I searched and found MP research but it won't let me check out and keeps giving an error. I don't know if he is still in business. Are there any other sources with legit ACCUTANE ? Please help me guys. Thanks in advance.


----------



## orange24 (Jun 20, 2014)

Steel gear, world pharma, aura pharm and research stop liquid iso


----------



## RickSteele (Jun 20, 2014)

orange24 said:


> Steel gear, world pharma, aura pharm and research stop liquid iso



Do you know if MP is still in business? I really liked his prices. That was my main thing. It seemed to have good reviews and GREAT pricing.


----------



## orange24 (Jun 20, 2014)

No he isn't and his shit wasn't real. Used it and it was bunk


----------



## heavyiron (Jun 20, 2014)

Research Stop had good accutane years ago.


----------



## 1HungLo (Jun 20, 2014)

Acnedren at Black Lion Research is gtg, imo at least.


----------



## orange24 (Jun 20, 2014)

$100 bucks is a lot and also don't know how old it is


----------



## mr.buffman (Jun 20, 2014)

Acnedrene! Work great for my back and keeping my estrogen in check made the biggest difference. Had to learn that the hard way


----------



## RickSteele (Jun 20, 2014)

orange24 said:


> Steel gear, world pharma, aura pharm and research stop liquid iso



Aura Pharm looks pretty reasonable 50 for 30 20mg is ok. It is showing like it is from Roche.


----------



## RickSteele (Jun 20, 2014)

heavyiron said:


> Research Stop had good accutane years ago.



Is the Research Shop stuff legit and better than the pills. It looks like I need to order two bottles to have a 6 month supply. Also how do you administer it?
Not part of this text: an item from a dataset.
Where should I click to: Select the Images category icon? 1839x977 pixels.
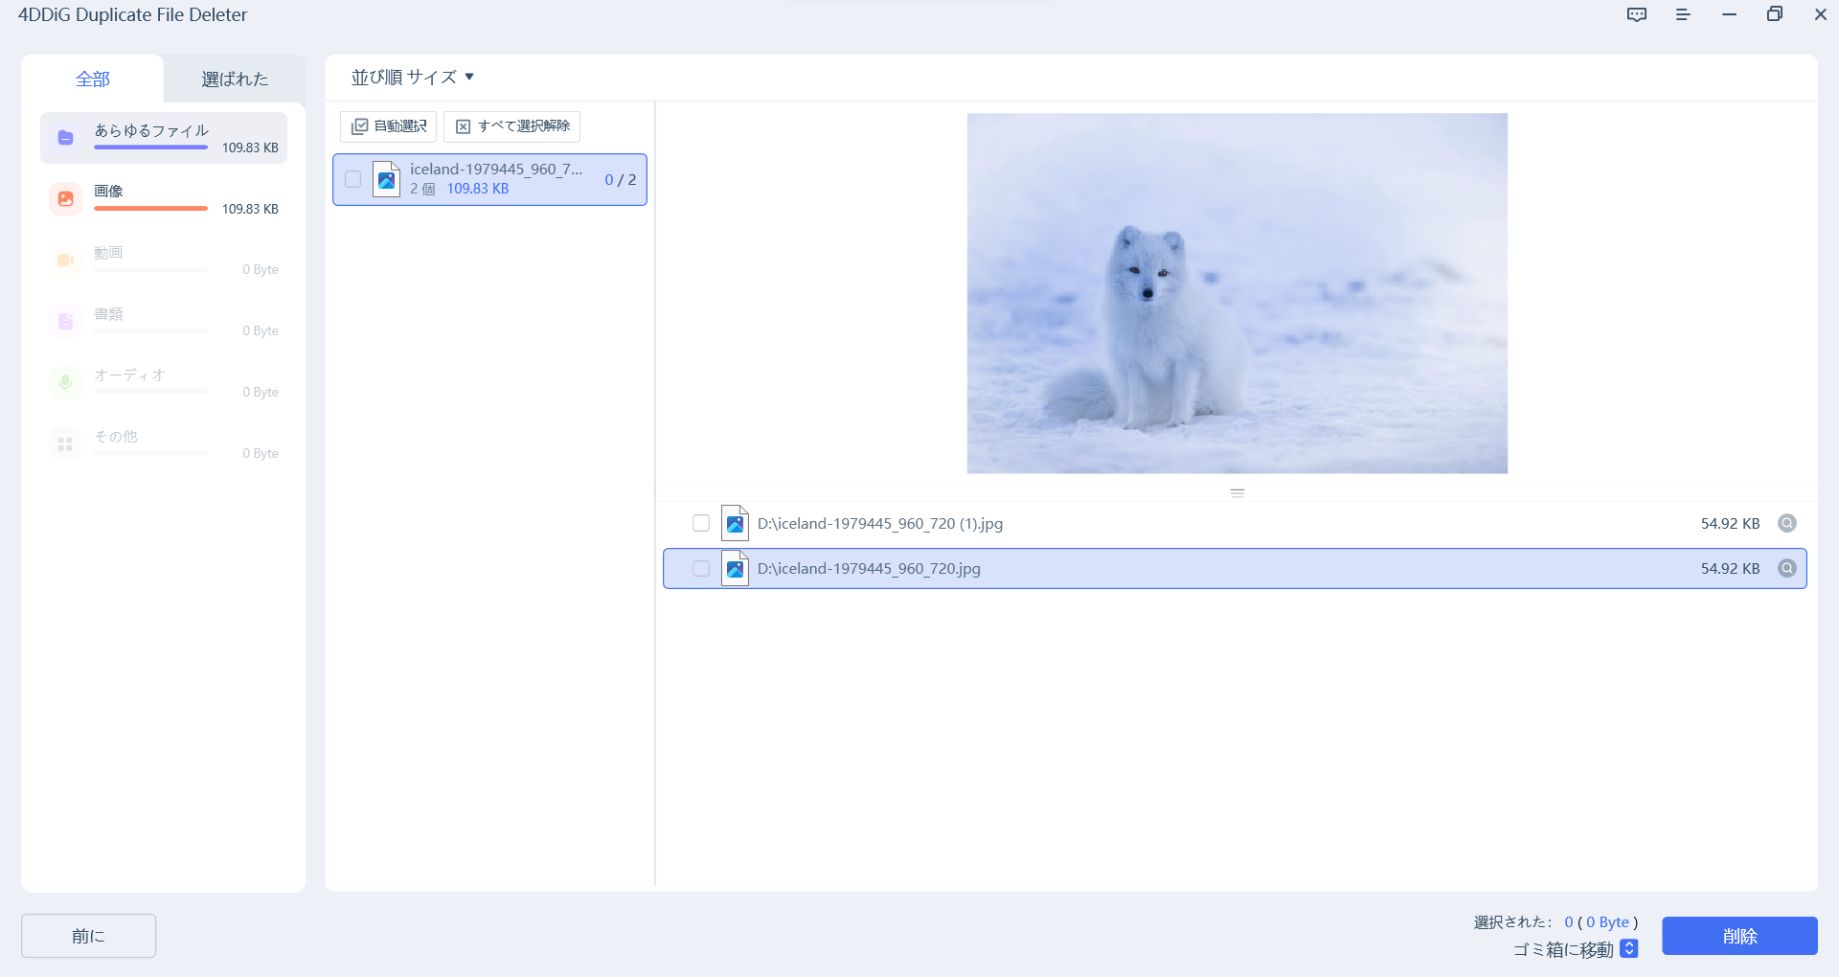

DO you just drop on your tongue or what?


----------



## HeyMrWaters (Jun 20, 2014)

OfficerFarva said:


> I used their stuff at most a year ago and it was legit.



Used within the past 6 months and was still g2g.
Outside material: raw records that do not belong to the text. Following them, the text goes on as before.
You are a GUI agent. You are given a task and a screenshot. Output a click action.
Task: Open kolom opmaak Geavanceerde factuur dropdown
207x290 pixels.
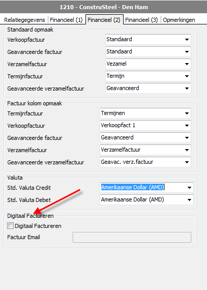click(x=145, y=137)
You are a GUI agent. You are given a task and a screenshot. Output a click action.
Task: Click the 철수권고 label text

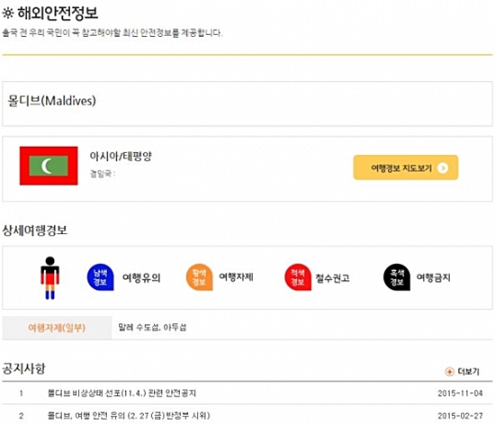(332, 278)
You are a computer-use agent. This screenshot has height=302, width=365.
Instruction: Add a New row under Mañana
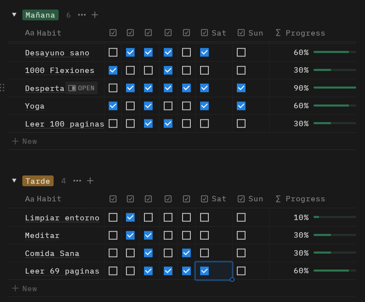coord(25,141)
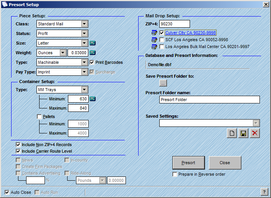The width and height of the screenshot is (271, 198).
Task: Click the calculator icon beside Size dropdown
Action: 92,43

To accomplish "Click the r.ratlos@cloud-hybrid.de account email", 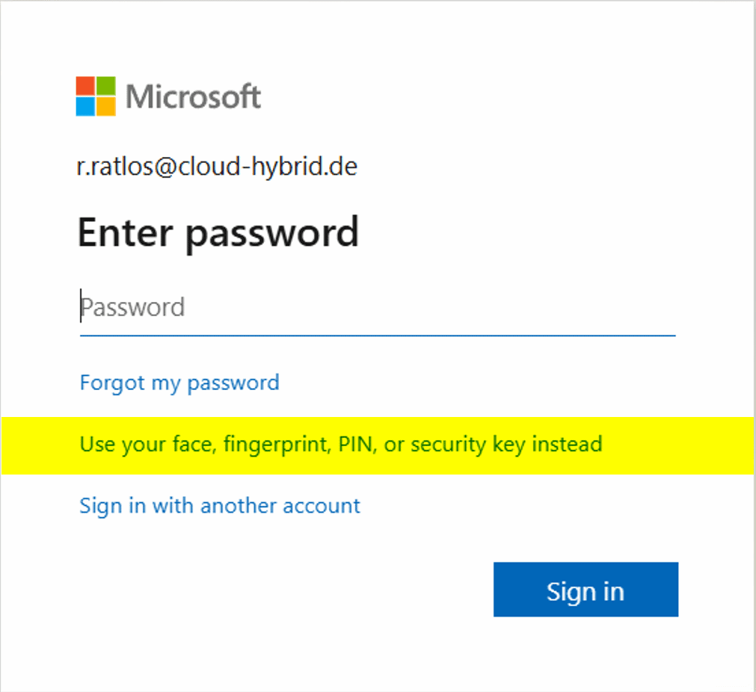I will point(217,166).
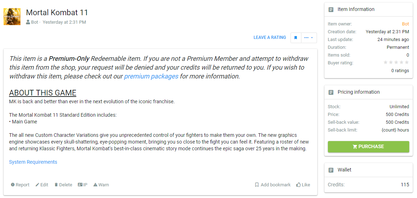Open the premium packages link
This screenshot has height=198, width=417.
coord(151,76)
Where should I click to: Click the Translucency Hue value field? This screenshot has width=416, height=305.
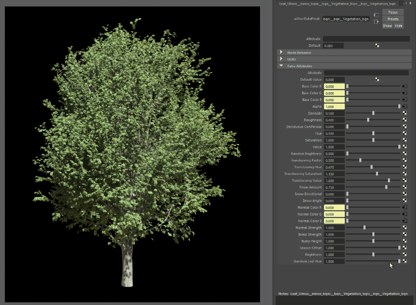pyautogui.click(x=334, y=167)
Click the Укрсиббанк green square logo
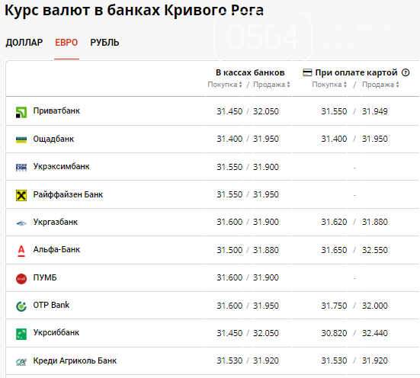This screenshot has width=420, height=378. coord(21,334)
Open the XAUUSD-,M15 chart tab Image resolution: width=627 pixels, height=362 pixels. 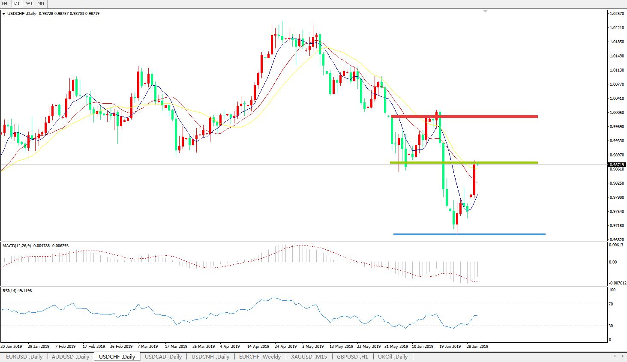309,356

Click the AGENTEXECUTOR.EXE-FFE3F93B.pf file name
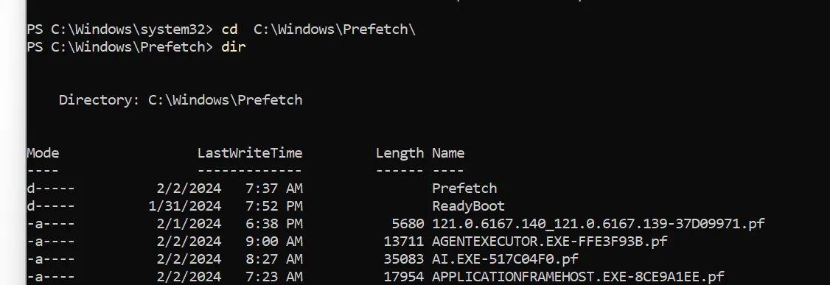[x=550, y=242]
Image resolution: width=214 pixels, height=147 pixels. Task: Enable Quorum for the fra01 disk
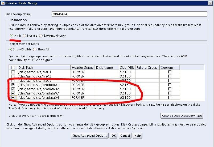[x=170, y=72]
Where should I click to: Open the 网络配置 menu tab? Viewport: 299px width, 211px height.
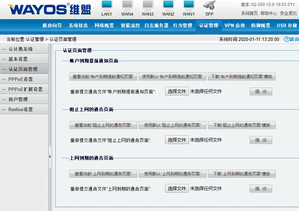(104, 25)
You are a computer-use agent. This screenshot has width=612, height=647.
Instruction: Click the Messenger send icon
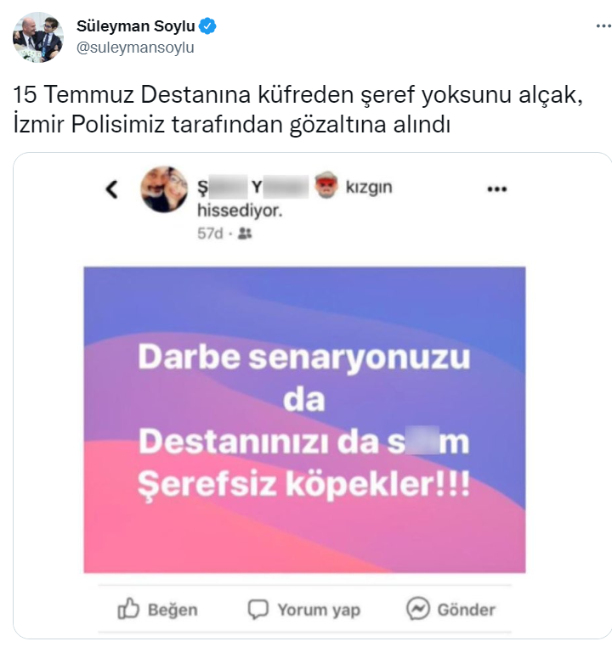pyautogui.click(x=417, y=609)
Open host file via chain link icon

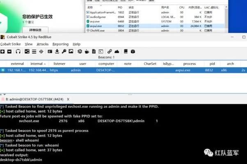110,51
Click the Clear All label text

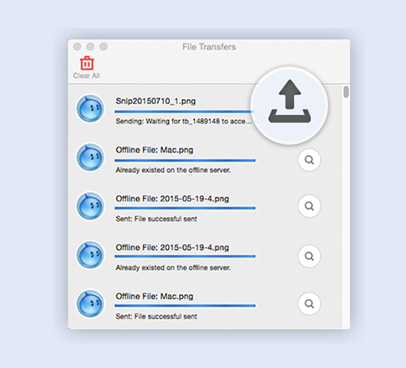pyautogui.click(x=86, y=76)
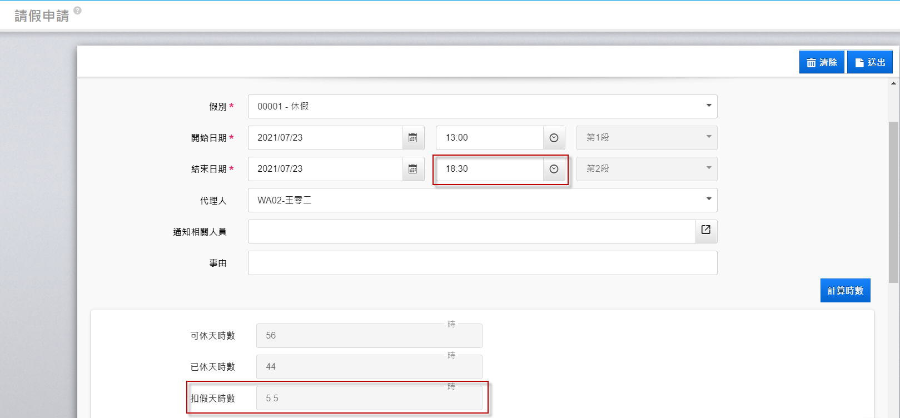This screenshot has width=900, height=418.
Task: Open the start date calendar picker
Action: pyautogui.click(x=412, y=138)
Sent from my iPhone using Tapatalk


----------



## HeyMrWaters (Jun 20, 2014)

RickSteele said:


> Is the Research Shop stuff legit and better than the pills. It looks like I need to order two bottles to have a 6 month supply. Also how do you administer it? DO you just drop on your tongue or what?



It tastes pretty freaking nasty so I usually chased it with crystal light or something of that nature very quickly.
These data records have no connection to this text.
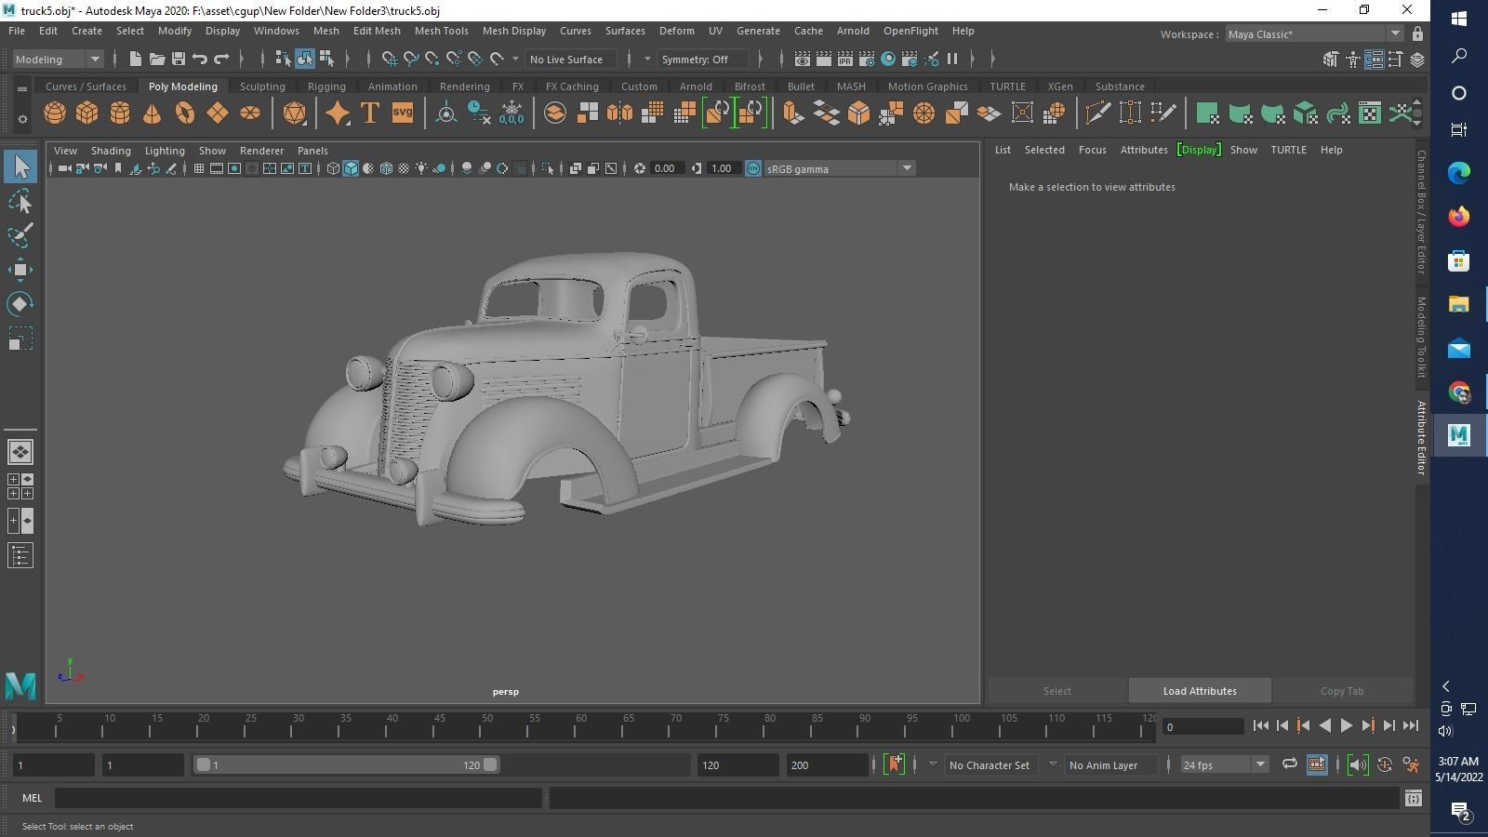The height and width of the screenshot is (837, 1488).
Task: Click the Paint Selection tool
Action: [x=20, y=235]
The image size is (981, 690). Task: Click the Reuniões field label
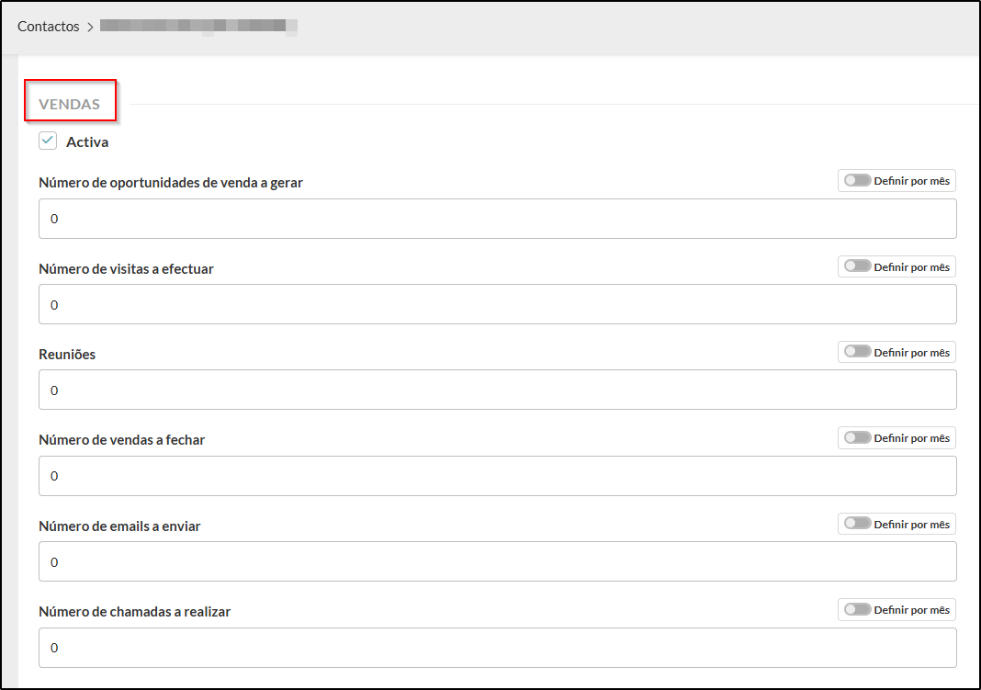coord(67,355)
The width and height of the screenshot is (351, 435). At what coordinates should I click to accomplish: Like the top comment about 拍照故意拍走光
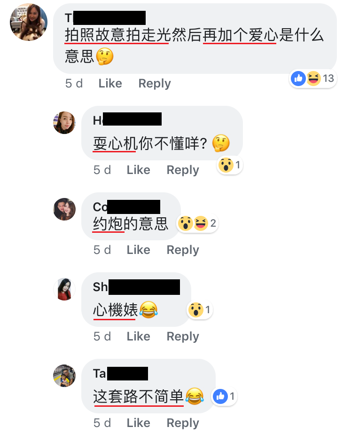(x=110, y=83)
I guess if you wanted to get fancy you could get some empty gelatin capsules and fill em up and take it like that.


Sent from my iPhone using Tapatalk


----------



## Skeletor175 (Jun 20, 2014)

RickSteele said:


> Is the Research Shop stuff legit and better than the pills. It looks like I need to order two bottles to have a 6 month supply. Also how do you administer it? DO you just drop on your tongue or what?



I'm currently using it and it's still g2g. It does have a pretty harsh taste to it though so you'll probably wanna chase it with something.


----------



## orange24 (Jun 20, 2014)

I've used legit pharmaceutical grade many times...how's this compare


----------



## Tbjeff (Jun 20, 2014)

SFY sells roccutane. I haven't used it before, though.


----------



## OnionChris (Jun 20, 2014)

What's *accutane *for?


----------



## orange24 (Jun 20, 2014)

Use Google


----------



## OnionChris (Jun 20, 2014)

Are there any private labs where you can simply ship the product/vial and get results?


----------



## Tbjeff (Jun 21, 2014)

Not sure if trolling...


----------



## World-Pharma.org (Jun 21, 2014)

orange24 said:


> Use Google



*good replay!

we have it on stock too.*


----------



## Tbjeff (Jun 22, 2014)

World-Pharma.org said:


> *good replay!
> 
> we have it on stock too.*



God see all


----------



## Soujerz (Jun 25, 2014)

Researchstop is 100% good to go, i used it a few months back and it worked 100%. I used Pharma grade back when i was a teen, roaccutane, and research stop is just as potent if not more.  It does taste like car battery acid so take it with a spoonful of Peanut Butter and your favorite milk, i chose almond milk.  Also since it is fat soluble this will help with absorption.

Also if you don't understand accutane you should check out acne.org and the message boards they have thousands of regular teens and adults with logs on how their prescribed accutane worked for them.


----------